■ **Exercise objective**
Write out the section of the Olric configuration notes word for word, starting at "In an Olric" and ending at "it to bind.".

■ **Passage to read**
- - - - -

The `New` function takes a parameter called `env`. It denotes the network environment and consumed

by [hashicorp/memberlist](https://github.com/hashicorp/memberlist).

Default configuration is good enough for distributed caching scenario. In order to see all configuration parameters,

please take a look at [this](https://godoc.org/github.com/tochemey/olric/config).



See [Sample Code](#samples) section for an introduction.



### Network Configuration



In an Olric instance, there are two different TCP servers. One for Olric, and the other one is for memberlist.

`BindAddr` is very

critical to deploy a healthy Olric node. There are different scenarios:



* You can freely set a domain name or IP address as `BindAddr` for both Olric and memberlist. Olric will resolve and use

  it to bind.

* You can freely set `localhost`, `127.0.0.1` or `::1` as `BindAddr` in development environment for both Olric and

  memberlist.

* You can freely set `0.0.0.0` as `BindAddr` for both Olric and memberlist. Olric will pick an IP address, if there is

  any.

* If you don't set `BindAddr`, hostname will be used, and it will be resolved to get a valid IP address.

* You can set a network interface by using `Config.Interface` and `Config.MemberlistInterface` fields. Olric will find

  an appropriate IP address for the given interfaces, if there is any.

* You can set both `BindAddr` and interface parameters. In this case Olric will ensure that `BindAddr` is available on

  the given interface.



You should know that Olric needs a single and stable IP address to function properly. If you don't know the IP address

of the host at the deployment time,

you can set `BindAddr` as `0.0.0.0`. Olric will very likely to find an IP address for you.



### Service Discovery



Olric provides a service discovery interface which can be used to implement plugins.



We currently have a bunch of service discovery plugins for automatic peer discovery on cloud environments:



* [buraksezer/olric-consul-plugin](https://github.com/tochemey/olric-consul-plugin) provides a plugin using Consul.

- - - - -

■ **Source excerpt**

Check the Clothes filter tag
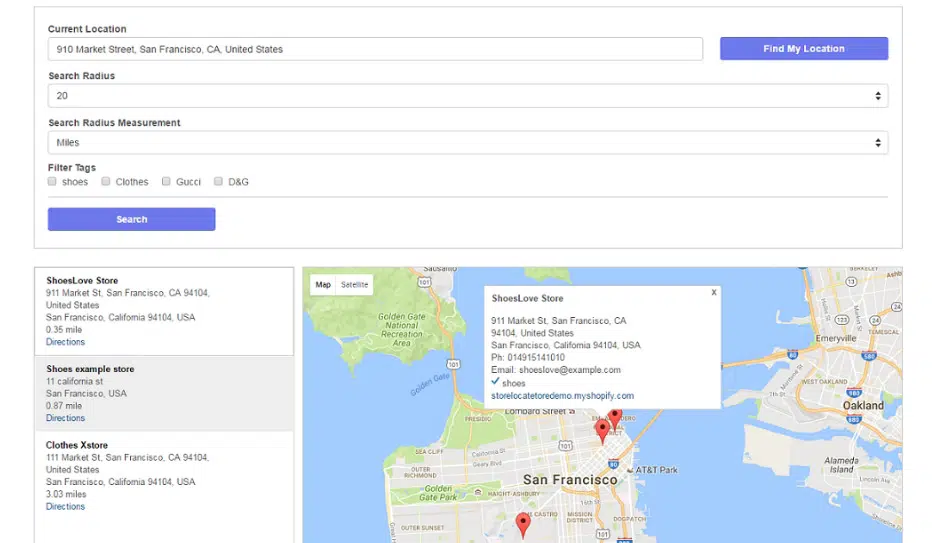The width and height of the screenshot is (934, 543). (x=106, y=182)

- - - - -

■ **Result for this exercise**
In an Olric instance, there are two different TCP servers. One for Olric, and the other one is for memberlist.

`BindAddr` is very

critical to deploy a healthy Olric node. There are different scenarios:



* You can freely set a domain name or IP address as `BindAddr` for both Olric and memberlist. Olric will resolve and use

  it to bind.